In this article, we will share how to fix this issue.
How to fix no matching MAC found issue on Linux
Here’s how you can resolve this:
1. Update SSH (Optional): Before making any changes, ensure that both the client and the server are using the latest version of SSH. An updated version might support more algorithms.
For different Linux distributions, package management tools and sometimes package names differ.
Here’s how you can upgrade openssh-server and openssh-clients in some popular distributions:
Debian/Ubuntu (and derivatives):
sudo apt update
sudo apt upgrade openssh-server openssh-clients
Fedora:
sudo dnf update openssh-server openssh-clientss
CentOS/RHEL (7 and below):
sudo yum update openssh-server openssh-clients
CentOS/RHEL (8 and above):
sudo dnf update openssh-server openssh-clients
openSUSE:
sudo zypper refresh
sudo zypper up openssh
2. Modify the SSH Config: You can add the MAC algorithms offered by the server to your client’s SSH configuration.
– Open the SSH configuration file: vi ~/.ssh/config
– If this file doesn’t exist, you can create it.
– Add the following lines:
Host 10.254.244.3
MACs hmac-sha2-512,hmac-sha2-256
– Save and exit (in `vi`, press `esc`, press `:wq`, then exit vi ).
3. Connect Again: Try to connect again using SSH.
4. Server-side Configuration (Optional): If you have access to the server and wish to change the MAC algorithms it offers, you can modify the server’s SSHD configuration.
– Edit the SSHD configuration:
sudo vi /etc/ssh/sshd_config
– Find the `MACs` line.
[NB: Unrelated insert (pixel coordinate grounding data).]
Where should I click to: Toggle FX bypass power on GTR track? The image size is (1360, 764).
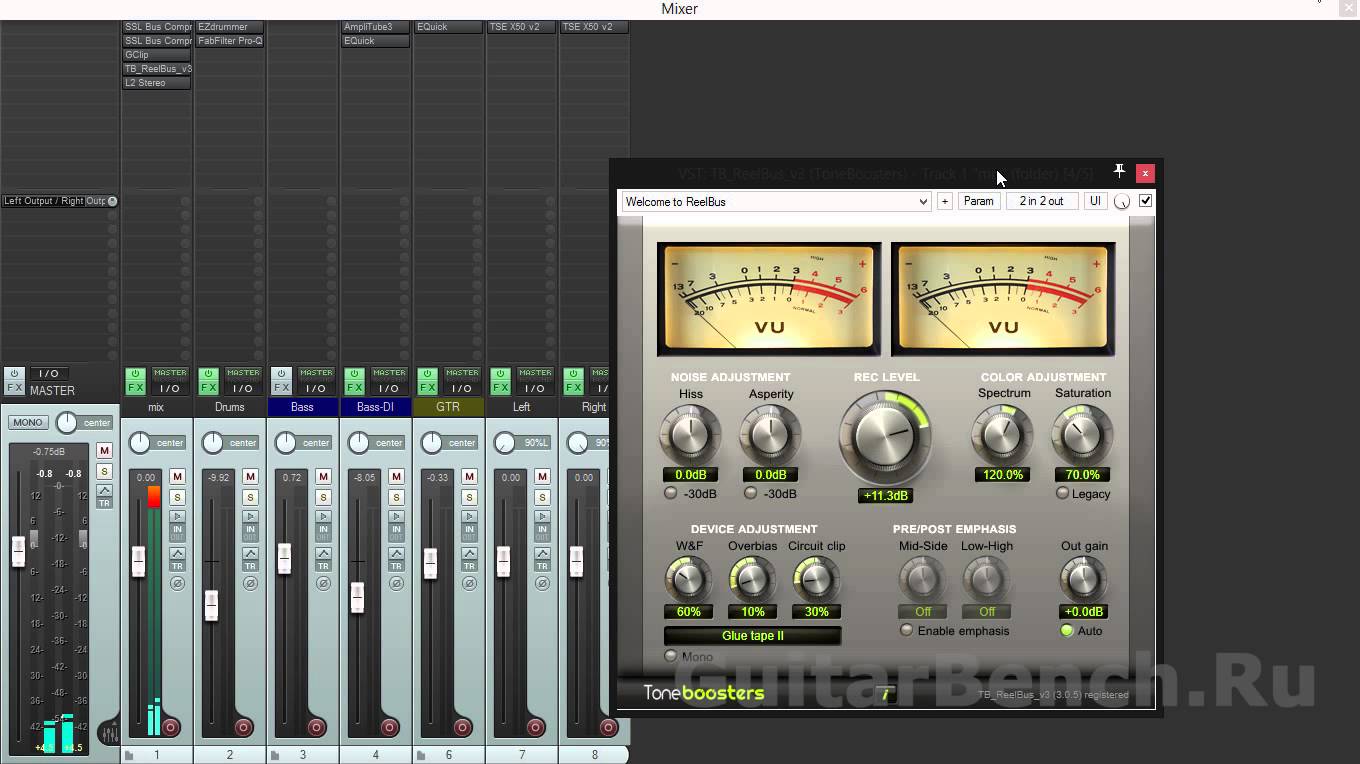coord(427,374)
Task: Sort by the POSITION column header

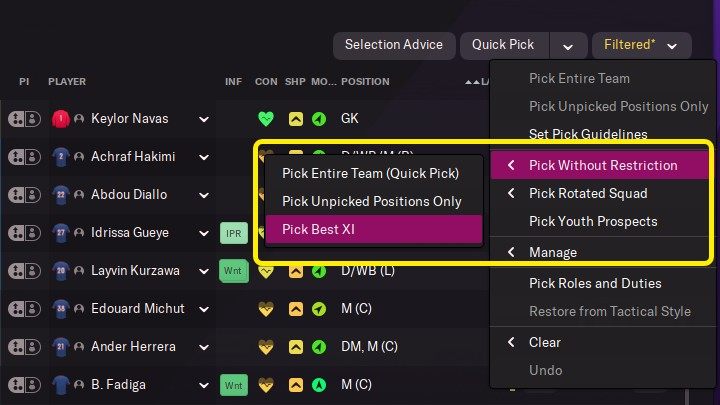Action: pyautogui.click(x=365, y=81)
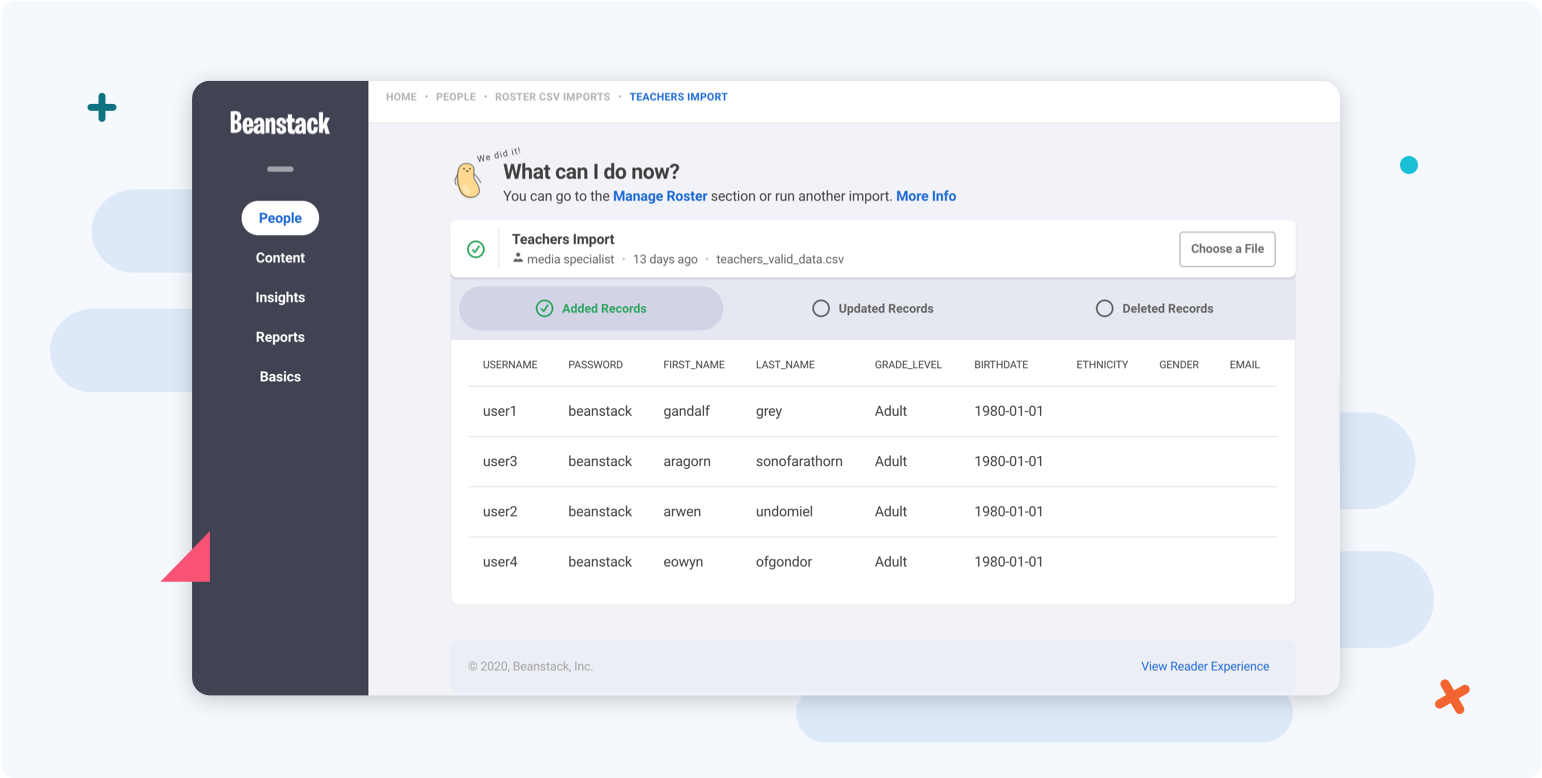Screen dimensions: 1542x778
Task: Click the GRADE_LEVEL column header
Action: coord(908,364)
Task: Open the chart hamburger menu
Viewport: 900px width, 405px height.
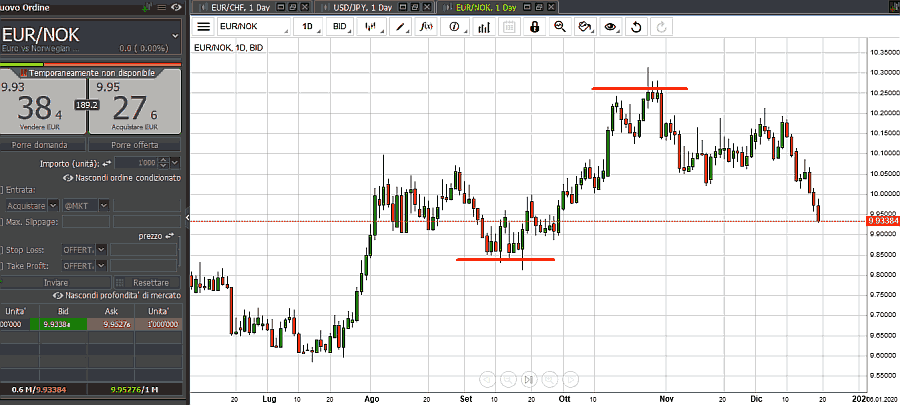Action: (x=204, y=27)
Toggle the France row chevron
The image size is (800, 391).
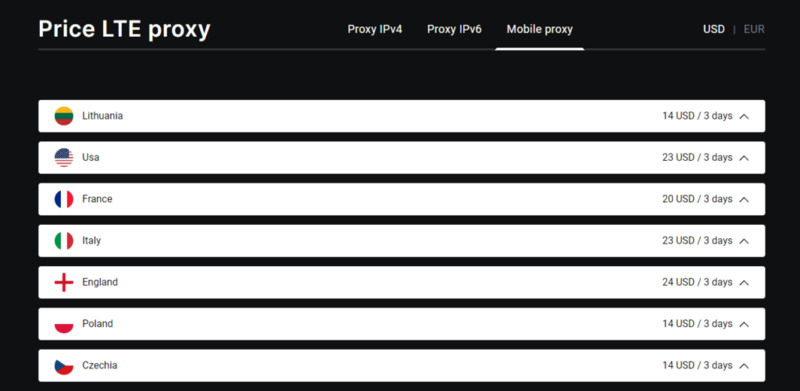point(744,200)
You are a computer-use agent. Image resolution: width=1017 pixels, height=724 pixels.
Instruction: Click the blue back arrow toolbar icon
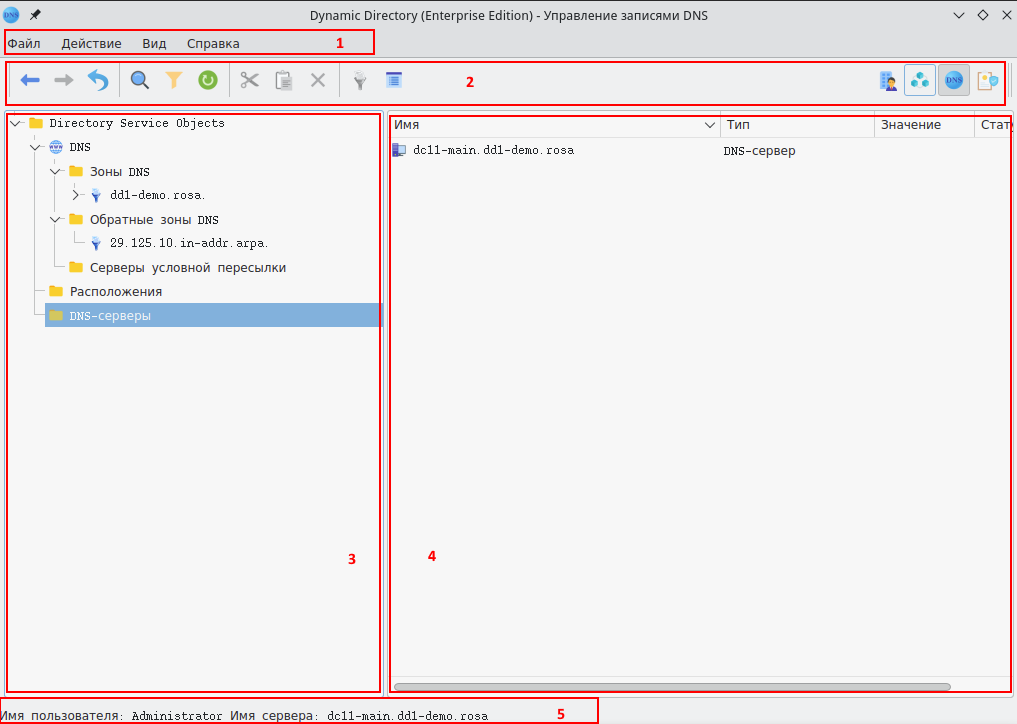pyautogui.click(x=30, y=80)
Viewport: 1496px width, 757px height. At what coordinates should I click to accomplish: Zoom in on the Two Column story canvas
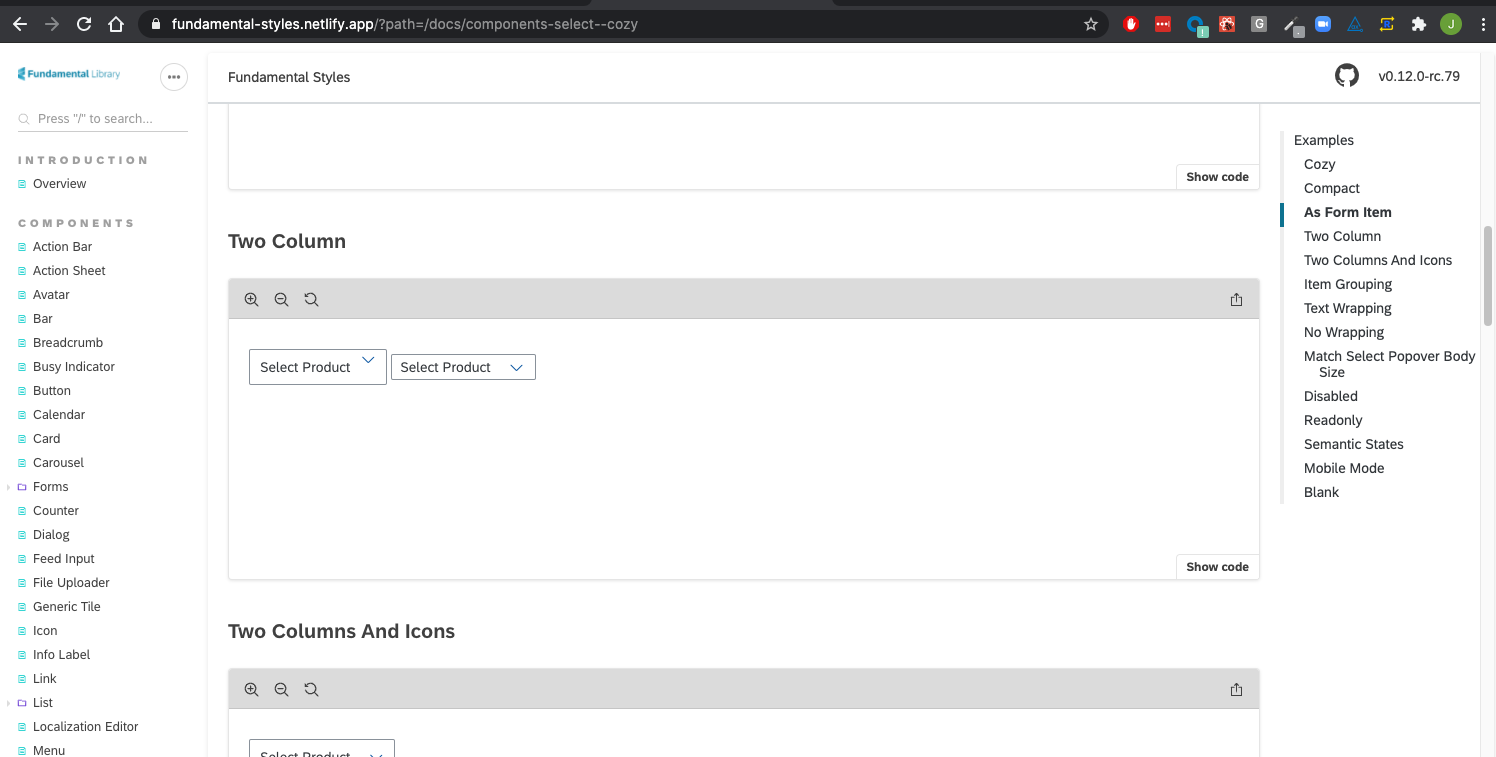251,298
If it’s not there, you can add it. Modify it to:
MACs hmac-sha2-512,hmac-sha2-256
– Save and exit.
– Restart the SSHD service:
sudo service sshd restart
5. Ensure Security: While the above steps can help in establishing the connection, it’s crucial to ensure that any changes made do not compromise the security of the connection. Always use strong, secure algorithms and regularly review and update configurations as needed.
If you’ve made these changes and are still facing issues, double-check the algorithms supported by both the client and the server. Adjust configurations accordingly.